» Brief
Show all lines of the listing that contain the word "computer".

» Given entries
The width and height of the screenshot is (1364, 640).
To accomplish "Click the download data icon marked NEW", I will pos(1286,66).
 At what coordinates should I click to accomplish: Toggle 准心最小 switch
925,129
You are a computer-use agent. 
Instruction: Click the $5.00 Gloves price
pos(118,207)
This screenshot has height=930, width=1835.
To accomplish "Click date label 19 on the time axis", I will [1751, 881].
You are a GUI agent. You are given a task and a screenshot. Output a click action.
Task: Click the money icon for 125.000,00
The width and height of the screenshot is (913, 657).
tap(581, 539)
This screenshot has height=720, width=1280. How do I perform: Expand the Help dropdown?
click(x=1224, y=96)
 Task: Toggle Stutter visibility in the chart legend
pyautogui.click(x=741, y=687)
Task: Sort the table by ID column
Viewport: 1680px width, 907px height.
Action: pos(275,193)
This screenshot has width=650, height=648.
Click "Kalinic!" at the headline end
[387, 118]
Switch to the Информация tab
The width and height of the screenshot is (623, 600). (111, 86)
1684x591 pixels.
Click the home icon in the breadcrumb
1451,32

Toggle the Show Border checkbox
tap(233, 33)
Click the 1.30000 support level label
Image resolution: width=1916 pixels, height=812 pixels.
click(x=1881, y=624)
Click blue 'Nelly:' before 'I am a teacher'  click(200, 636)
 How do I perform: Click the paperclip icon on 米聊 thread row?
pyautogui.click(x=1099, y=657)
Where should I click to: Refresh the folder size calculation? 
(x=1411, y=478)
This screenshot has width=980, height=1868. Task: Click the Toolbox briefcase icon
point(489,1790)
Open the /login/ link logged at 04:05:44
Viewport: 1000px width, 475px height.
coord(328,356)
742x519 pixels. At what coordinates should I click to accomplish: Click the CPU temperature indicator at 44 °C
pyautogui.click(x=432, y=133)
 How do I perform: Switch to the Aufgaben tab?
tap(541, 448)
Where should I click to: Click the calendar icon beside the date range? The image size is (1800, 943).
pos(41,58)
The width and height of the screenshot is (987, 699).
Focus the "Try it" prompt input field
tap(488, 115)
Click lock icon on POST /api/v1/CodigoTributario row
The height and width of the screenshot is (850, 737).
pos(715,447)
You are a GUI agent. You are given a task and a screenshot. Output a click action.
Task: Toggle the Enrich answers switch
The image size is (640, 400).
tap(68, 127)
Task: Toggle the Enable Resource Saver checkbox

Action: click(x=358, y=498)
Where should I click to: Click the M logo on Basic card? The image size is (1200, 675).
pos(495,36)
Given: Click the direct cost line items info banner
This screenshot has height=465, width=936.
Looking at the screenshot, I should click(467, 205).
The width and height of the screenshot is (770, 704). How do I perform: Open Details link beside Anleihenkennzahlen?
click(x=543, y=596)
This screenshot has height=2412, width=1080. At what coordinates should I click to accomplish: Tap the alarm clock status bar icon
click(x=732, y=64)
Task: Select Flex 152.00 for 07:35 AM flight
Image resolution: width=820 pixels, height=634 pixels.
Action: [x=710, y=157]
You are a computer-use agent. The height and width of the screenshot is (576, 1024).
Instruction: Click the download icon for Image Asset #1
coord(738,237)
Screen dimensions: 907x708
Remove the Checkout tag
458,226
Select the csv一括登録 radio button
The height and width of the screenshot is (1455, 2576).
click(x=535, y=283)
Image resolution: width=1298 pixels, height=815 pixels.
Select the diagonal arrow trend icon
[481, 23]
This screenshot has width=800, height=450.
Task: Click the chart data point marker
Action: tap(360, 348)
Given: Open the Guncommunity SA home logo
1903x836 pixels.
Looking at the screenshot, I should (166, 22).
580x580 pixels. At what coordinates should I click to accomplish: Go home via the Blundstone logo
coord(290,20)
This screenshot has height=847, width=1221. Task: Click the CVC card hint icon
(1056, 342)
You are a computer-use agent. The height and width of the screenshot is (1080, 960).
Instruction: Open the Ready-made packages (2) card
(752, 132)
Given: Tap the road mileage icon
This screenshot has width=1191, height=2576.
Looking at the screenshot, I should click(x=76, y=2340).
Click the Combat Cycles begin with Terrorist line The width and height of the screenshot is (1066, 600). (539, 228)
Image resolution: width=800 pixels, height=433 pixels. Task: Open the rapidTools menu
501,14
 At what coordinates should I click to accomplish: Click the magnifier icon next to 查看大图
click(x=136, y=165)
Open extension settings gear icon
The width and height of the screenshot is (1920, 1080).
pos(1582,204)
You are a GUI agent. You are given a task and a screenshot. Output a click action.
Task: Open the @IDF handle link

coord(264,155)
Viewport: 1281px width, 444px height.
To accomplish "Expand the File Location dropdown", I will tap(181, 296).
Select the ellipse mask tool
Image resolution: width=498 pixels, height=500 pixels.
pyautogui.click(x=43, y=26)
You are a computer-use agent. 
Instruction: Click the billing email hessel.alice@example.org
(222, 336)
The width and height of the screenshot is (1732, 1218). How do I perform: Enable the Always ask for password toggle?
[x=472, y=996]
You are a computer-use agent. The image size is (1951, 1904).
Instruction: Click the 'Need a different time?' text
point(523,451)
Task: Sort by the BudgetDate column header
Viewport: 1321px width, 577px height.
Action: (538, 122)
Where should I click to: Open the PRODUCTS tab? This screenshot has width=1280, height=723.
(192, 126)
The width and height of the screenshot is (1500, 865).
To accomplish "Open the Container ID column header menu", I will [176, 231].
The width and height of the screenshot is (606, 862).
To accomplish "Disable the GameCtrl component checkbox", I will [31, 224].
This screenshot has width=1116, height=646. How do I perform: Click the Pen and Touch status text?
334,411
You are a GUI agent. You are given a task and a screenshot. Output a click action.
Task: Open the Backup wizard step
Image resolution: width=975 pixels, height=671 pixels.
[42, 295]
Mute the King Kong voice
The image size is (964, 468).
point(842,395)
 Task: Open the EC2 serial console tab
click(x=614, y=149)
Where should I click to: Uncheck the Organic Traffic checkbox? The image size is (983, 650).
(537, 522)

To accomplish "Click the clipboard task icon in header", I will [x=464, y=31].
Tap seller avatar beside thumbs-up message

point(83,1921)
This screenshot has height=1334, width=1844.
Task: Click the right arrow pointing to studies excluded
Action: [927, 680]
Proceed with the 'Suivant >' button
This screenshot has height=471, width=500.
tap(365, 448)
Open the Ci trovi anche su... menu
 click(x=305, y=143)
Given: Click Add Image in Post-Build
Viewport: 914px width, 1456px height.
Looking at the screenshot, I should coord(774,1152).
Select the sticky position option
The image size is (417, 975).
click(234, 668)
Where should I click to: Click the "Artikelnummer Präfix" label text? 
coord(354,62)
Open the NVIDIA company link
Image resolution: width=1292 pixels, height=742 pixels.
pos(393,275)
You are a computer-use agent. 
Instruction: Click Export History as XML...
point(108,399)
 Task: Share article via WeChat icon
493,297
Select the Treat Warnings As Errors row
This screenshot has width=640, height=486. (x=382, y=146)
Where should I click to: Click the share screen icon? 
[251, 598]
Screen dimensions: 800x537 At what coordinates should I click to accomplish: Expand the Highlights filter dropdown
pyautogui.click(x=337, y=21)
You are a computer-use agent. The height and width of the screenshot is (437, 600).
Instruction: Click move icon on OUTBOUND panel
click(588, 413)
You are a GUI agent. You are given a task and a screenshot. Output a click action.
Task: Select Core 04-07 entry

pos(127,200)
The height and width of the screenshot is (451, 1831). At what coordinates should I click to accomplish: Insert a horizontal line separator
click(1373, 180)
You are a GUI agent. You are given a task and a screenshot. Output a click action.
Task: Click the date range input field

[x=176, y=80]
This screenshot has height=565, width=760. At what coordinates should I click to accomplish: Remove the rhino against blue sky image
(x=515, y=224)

» Reply to the task
You are a computer-use agent. 
You are a computer-use agent. The height and width of the screenshot is (576, 1024).
You are a computer-use agent. The height and width of the screenshot is (1080, 960).
You are a computer-use agent. 
You are a computer-use agent. The image size is (1951, 1904).
You are a computer-use agent. 
You are a computer-use agent. The height and width of the screenshot is (437, 600).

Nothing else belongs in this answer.